Em 2013, o casal se preparava para mudar para o Ceará. Afrodite vendeu seu caminhão e comprou um menor, para fazer frete. Foi até Fortaleza, instalou a esposa em uma casa, e voltou para Cuiabá para terminar um trabalho e buscar o resto das coisas. Foi aí que recebeu a mensagem da companheira, dizendo que não queria mais o relacionamento. Ela ficou com tudo, e Afrodite somente com o novo caminhão.

“Logo que eu vi a notícia no telefone, dela falando que não queria mais que eu fosse, falei: Bom, graças a Deus me livrei. Então comecei a usar camiseta feminina, saia, unha pintada e tudo mais”.

Vida nova

Depois do nascimento de Afrodite, ela precisou lidar mais diretamente com o preconceito. Dois de seus irmãos, por exemplo, começaram a tirar fotos escondido em sua casa, das roupas e sandálias, e a mandar para sua filha, que continua morando no Paraná. “Mas ela nunca ligou. Ela falava: pai, seus irmãos ficam me perturbando. Não vou mais atender ninguém”.

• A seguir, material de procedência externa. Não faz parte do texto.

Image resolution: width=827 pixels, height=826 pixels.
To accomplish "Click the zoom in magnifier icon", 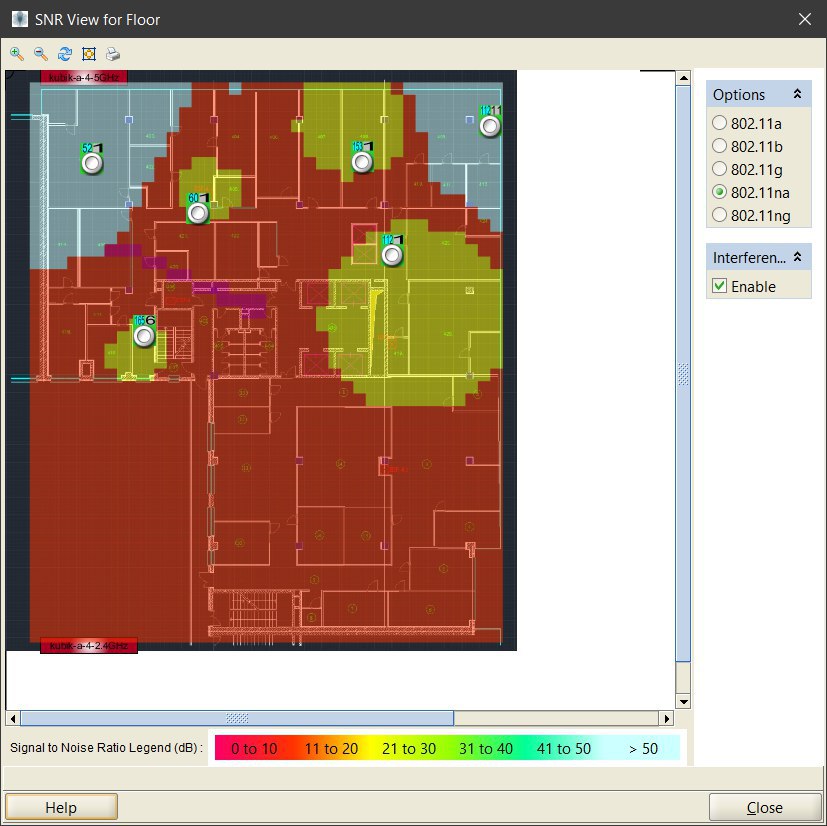I will [17, 54].
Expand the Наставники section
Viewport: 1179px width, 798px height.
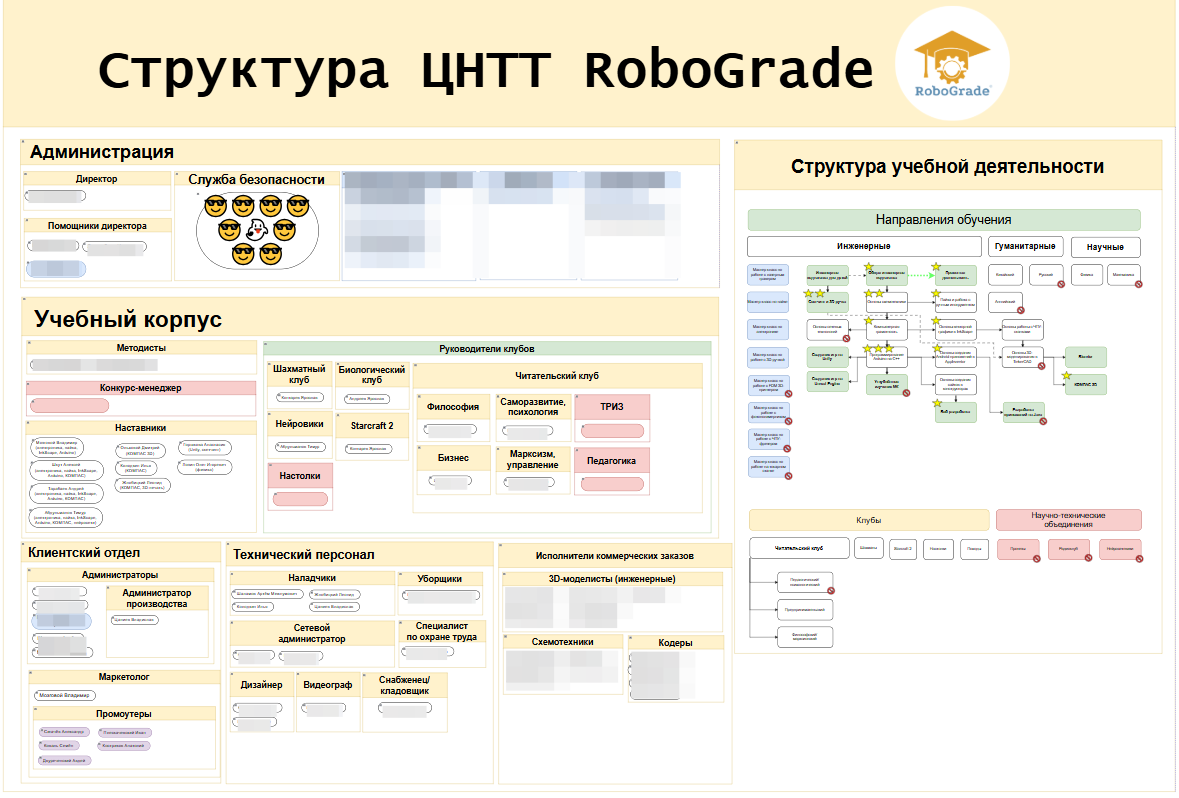pos(139,427)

Agora, o discurso mudara. Se antes Afrodite justificava as unhas pintadas como uma forma de esconder a ‘sujeira’ decorrente do trabalho pesado, e chegava a falar para os colegas caminhoneiros que as suas roupas eram fruto de uma aposta, depois de sair da prisão de si mesma, ela percebeu que não precisava mais se explicar.



Fez um Boletim de Ocorrência contra os irmãos, entrou com processo para conseguir hormônios e a cirurgia de redesignação de sexo pelo Sistema Único de Saúde (SUS) e está na fila. Chegou a tomar anticoncepcional por conta própria para que os seios crescessem, mas teve problemas de gordura no fígado e aumento de glicose, e voltou a cobrar sua psicóloga, que preferiu receitar a prótese mamária.

“Eu também pensei em vender meu caminhão e fazer a cirurgia no particular, mas não tenho coragem. Eu tenho ouvido e visto que os médicos, muitos deles, fazem só pelo dinheiro. E há casos de sequelas e pessoas que perdem a vida. Pelo que fui informada, como é de graça, as melhores equipes estão no SUS. Por isso estou aguardando”.

Para ela, a cirurgia vai consagrá-la mulher. Até hoje, Afrodite nunca teve um relacionamento com homem, apesar de não se interessar mais por mulheres. O sexo ainda é uma barreira. “Eu me sinto muito solitária. E eu me seguro, não dou chance para os homens. Não tenho como aceitar um homem, porque eu não quero ser um travesti. Mas se eu não conseguir a cirurgia acho que vou acabar assim, sozinha”, lamenta. “Está na minha cabeça. Eu tenho medo. Ainda é uma barreira. [Mas] eu quero estar na minha casa, ter uma pessoa para eu cuidar, ser cuidada... é o meu sonho. Na verdade, desde criança eu tinha vontade de ser mulher. Se eu chegar na idade que estou e não conseguir, é porque não é para acontecer nessa encarnação. Porque não é para sexo, para nada. É para a minha realização”, finaliza.